Data to process:
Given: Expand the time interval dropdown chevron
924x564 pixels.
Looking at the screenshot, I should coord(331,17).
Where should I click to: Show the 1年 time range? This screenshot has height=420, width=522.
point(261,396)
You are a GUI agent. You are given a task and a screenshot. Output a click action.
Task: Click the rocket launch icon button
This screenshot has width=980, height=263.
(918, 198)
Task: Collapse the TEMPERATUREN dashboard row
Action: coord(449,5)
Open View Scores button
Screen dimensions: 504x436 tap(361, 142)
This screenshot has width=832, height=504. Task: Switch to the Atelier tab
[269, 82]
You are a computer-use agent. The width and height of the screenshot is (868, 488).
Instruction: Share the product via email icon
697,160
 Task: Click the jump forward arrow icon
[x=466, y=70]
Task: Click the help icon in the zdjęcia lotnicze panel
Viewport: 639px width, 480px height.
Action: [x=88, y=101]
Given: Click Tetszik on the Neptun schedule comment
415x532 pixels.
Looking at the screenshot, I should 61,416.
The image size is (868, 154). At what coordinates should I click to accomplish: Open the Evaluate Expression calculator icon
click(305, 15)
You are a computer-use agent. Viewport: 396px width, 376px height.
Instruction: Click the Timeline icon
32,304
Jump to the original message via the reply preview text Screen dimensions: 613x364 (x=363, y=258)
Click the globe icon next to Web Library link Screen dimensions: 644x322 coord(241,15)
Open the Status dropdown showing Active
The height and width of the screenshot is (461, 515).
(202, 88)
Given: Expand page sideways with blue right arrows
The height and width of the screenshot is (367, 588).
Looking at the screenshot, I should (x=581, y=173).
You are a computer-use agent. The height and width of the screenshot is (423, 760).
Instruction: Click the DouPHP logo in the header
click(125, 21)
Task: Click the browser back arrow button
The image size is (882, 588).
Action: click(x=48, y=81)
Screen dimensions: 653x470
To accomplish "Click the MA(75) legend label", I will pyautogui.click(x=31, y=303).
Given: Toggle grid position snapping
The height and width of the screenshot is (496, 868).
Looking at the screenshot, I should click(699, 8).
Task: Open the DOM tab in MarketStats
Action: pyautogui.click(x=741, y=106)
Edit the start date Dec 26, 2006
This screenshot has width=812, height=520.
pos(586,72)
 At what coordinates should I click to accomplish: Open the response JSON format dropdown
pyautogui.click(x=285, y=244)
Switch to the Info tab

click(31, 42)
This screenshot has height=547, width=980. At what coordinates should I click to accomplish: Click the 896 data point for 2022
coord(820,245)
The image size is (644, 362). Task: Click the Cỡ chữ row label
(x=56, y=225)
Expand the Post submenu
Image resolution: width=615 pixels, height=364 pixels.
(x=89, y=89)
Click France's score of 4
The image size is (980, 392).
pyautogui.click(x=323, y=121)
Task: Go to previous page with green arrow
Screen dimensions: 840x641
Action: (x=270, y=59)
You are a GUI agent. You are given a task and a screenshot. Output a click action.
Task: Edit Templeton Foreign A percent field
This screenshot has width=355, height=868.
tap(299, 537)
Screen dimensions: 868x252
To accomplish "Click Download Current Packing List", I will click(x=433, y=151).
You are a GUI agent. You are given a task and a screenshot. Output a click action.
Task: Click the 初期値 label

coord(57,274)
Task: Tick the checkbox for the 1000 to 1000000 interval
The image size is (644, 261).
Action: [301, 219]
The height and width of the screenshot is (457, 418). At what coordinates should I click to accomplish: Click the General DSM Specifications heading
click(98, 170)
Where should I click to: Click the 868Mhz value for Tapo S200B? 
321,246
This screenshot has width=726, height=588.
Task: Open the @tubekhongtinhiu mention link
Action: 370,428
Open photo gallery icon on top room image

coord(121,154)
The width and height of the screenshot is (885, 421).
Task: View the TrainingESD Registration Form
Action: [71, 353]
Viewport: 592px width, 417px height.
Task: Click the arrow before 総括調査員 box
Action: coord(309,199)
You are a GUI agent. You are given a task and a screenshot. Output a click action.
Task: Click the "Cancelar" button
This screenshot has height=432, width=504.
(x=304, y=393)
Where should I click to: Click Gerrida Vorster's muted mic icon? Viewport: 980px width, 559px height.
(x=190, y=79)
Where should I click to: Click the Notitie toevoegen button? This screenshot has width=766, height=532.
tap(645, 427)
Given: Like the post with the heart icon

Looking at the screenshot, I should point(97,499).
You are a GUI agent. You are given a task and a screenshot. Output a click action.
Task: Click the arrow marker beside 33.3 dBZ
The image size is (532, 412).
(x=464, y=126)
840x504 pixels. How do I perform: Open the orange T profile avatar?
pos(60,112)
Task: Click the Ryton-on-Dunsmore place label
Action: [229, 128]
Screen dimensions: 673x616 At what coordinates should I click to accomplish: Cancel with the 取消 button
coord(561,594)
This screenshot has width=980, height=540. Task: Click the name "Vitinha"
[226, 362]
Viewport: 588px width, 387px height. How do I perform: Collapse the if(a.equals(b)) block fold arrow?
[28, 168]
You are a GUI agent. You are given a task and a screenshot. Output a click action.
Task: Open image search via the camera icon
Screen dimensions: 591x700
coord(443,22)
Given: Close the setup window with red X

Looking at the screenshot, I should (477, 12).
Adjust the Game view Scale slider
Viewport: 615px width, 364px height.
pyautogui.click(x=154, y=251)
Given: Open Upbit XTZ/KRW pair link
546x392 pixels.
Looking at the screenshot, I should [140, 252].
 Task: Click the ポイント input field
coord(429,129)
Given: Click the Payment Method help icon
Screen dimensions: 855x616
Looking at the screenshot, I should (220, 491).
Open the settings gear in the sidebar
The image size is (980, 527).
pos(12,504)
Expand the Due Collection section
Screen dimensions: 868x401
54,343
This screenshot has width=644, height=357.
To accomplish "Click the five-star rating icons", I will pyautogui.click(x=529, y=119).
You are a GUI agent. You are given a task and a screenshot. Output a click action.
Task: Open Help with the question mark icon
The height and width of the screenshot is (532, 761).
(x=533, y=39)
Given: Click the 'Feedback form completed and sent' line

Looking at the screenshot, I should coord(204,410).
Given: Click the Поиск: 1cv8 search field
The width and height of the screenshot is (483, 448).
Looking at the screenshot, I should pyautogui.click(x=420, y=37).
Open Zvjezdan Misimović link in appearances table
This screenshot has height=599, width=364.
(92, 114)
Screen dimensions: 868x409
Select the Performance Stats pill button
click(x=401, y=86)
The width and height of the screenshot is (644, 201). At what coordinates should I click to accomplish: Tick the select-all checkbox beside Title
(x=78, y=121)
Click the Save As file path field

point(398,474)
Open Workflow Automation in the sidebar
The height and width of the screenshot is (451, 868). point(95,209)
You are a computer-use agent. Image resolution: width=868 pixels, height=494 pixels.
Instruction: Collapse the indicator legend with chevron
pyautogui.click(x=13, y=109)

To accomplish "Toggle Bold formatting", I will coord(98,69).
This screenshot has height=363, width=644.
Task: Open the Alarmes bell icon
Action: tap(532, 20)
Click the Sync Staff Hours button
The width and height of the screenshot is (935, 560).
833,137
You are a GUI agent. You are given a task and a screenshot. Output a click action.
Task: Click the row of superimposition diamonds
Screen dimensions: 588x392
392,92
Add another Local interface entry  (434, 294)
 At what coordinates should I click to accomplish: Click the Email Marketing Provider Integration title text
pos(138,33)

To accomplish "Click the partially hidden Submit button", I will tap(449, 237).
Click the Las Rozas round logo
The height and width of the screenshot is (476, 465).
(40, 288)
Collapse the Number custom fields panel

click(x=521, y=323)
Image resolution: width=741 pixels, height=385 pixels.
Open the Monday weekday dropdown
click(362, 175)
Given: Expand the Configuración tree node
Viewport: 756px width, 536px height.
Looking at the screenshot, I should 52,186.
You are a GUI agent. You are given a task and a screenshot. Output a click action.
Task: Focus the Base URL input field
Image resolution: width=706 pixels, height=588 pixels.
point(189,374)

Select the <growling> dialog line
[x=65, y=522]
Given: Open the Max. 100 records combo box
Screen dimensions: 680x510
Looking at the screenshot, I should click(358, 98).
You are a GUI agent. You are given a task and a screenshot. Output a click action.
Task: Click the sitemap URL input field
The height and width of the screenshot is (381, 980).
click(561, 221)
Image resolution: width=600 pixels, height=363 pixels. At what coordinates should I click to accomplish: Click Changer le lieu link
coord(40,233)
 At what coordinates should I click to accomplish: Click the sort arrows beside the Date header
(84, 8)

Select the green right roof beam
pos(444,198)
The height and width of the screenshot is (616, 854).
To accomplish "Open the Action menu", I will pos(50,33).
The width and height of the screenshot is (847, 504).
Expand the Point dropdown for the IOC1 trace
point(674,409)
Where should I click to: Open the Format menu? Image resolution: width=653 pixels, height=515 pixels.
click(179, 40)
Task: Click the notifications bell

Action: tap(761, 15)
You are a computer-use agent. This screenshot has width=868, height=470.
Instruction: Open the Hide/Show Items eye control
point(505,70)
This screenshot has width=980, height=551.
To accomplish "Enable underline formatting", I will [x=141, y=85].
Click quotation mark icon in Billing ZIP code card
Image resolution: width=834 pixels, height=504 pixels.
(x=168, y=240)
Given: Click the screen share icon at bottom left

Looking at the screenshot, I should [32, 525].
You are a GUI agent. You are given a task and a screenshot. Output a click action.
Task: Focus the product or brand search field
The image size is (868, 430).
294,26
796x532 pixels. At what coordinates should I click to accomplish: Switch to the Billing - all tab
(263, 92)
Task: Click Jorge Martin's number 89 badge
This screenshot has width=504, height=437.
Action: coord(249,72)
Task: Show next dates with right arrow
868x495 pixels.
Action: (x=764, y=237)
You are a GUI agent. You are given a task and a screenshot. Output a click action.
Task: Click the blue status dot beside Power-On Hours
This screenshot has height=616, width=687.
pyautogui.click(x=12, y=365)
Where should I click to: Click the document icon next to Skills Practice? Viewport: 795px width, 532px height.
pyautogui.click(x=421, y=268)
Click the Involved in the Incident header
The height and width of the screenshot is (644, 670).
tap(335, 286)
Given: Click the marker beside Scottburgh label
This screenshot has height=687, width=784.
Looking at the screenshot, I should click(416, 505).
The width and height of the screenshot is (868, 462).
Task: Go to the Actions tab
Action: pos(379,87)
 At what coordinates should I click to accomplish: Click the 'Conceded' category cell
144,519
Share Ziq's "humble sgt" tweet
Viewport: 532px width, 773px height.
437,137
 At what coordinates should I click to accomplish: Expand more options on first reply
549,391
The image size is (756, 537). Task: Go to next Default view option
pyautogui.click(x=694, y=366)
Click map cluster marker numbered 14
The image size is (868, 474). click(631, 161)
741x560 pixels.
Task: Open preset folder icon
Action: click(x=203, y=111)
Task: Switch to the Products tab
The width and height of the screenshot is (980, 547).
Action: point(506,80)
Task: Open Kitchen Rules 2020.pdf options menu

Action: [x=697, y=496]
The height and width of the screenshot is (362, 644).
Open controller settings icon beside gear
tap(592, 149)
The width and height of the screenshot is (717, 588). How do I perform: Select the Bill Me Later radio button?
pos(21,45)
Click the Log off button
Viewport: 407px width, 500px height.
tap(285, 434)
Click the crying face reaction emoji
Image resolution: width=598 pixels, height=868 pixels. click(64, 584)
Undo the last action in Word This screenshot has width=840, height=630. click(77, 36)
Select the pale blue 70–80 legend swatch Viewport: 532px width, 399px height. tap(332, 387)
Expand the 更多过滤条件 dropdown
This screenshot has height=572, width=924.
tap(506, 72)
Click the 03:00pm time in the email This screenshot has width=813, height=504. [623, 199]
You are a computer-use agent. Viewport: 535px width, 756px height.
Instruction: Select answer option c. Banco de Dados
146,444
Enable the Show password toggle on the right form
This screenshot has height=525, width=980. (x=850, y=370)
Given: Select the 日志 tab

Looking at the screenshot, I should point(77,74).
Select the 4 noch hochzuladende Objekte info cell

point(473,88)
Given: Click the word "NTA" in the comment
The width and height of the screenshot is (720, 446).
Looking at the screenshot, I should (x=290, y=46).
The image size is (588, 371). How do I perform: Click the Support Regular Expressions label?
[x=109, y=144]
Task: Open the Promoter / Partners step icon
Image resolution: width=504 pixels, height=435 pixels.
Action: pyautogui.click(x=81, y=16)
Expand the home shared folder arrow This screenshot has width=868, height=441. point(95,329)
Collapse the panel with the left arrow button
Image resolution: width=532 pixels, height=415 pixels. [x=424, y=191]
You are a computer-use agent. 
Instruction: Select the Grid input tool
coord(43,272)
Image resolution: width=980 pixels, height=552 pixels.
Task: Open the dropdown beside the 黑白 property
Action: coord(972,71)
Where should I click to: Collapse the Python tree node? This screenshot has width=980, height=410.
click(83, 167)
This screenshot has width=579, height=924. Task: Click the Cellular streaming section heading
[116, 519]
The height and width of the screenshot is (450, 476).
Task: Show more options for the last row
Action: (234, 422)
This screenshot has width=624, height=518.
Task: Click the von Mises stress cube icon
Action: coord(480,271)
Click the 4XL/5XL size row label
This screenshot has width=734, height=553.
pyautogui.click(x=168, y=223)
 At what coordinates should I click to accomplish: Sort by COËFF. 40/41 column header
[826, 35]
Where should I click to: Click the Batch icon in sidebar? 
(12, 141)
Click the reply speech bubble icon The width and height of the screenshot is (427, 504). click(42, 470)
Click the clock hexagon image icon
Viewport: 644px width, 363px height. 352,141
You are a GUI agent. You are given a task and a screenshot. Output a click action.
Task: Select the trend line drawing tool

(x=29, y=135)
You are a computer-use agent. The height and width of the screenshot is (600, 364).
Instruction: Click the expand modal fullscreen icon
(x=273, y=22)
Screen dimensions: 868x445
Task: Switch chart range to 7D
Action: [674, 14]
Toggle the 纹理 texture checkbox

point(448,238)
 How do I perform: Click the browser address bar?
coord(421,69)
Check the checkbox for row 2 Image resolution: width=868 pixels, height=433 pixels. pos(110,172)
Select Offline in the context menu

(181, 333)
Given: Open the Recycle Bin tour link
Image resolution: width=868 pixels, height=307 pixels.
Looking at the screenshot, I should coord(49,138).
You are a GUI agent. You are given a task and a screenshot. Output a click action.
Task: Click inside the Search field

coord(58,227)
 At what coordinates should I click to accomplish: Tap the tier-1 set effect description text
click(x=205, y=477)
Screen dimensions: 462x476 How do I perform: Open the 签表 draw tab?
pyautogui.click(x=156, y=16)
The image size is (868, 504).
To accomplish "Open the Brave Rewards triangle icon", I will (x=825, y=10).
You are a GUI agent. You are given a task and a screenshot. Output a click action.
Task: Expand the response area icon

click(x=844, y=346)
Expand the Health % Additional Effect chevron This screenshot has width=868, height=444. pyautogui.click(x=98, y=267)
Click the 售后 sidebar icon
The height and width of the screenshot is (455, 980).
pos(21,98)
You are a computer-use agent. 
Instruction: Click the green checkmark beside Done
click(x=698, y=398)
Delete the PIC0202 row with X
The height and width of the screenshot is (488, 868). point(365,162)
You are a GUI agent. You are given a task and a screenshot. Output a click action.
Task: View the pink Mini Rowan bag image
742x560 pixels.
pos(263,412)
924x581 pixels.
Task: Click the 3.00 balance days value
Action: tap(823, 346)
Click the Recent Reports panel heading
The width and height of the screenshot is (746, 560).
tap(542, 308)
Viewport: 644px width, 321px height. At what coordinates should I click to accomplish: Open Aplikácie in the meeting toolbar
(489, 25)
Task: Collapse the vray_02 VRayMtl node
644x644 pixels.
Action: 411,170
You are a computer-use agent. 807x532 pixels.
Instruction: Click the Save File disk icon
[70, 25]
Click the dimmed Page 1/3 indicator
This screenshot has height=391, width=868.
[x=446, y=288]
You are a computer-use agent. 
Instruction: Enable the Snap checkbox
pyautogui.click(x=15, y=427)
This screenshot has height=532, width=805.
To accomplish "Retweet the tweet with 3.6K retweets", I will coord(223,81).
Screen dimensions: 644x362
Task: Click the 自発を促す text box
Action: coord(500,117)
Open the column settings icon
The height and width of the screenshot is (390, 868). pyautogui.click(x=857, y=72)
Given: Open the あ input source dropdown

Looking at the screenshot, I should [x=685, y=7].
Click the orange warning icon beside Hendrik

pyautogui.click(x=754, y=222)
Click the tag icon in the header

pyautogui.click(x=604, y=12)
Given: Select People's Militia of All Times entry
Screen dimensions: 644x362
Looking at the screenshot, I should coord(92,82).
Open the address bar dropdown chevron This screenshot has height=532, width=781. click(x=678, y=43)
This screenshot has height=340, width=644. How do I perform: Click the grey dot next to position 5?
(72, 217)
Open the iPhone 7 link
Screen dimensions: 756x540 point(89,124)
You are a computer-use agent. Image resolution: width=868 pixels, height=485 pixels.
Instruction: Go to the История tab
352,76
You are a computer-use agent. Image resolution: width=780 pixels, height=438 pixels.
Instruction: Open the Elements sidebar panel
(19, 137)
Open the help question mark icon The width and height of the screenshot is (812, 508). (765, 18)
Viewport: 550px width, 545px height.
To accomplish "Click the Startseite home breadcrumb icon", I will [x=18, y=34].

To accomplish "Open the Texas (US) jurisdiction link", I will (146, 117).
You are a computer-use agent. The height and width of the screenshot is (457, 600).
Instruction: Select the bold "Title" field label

What you need to do: Filter the data above down to lines with the word "blue", and copy them.

Result of the task:
Given: Expand page sideways with blue right arrows
Task: Click the blue status dot beside Power-On Hours
Select the pale blue 70–80 legend swatch Viewport: 532px width, 399px height. tap(332, 387)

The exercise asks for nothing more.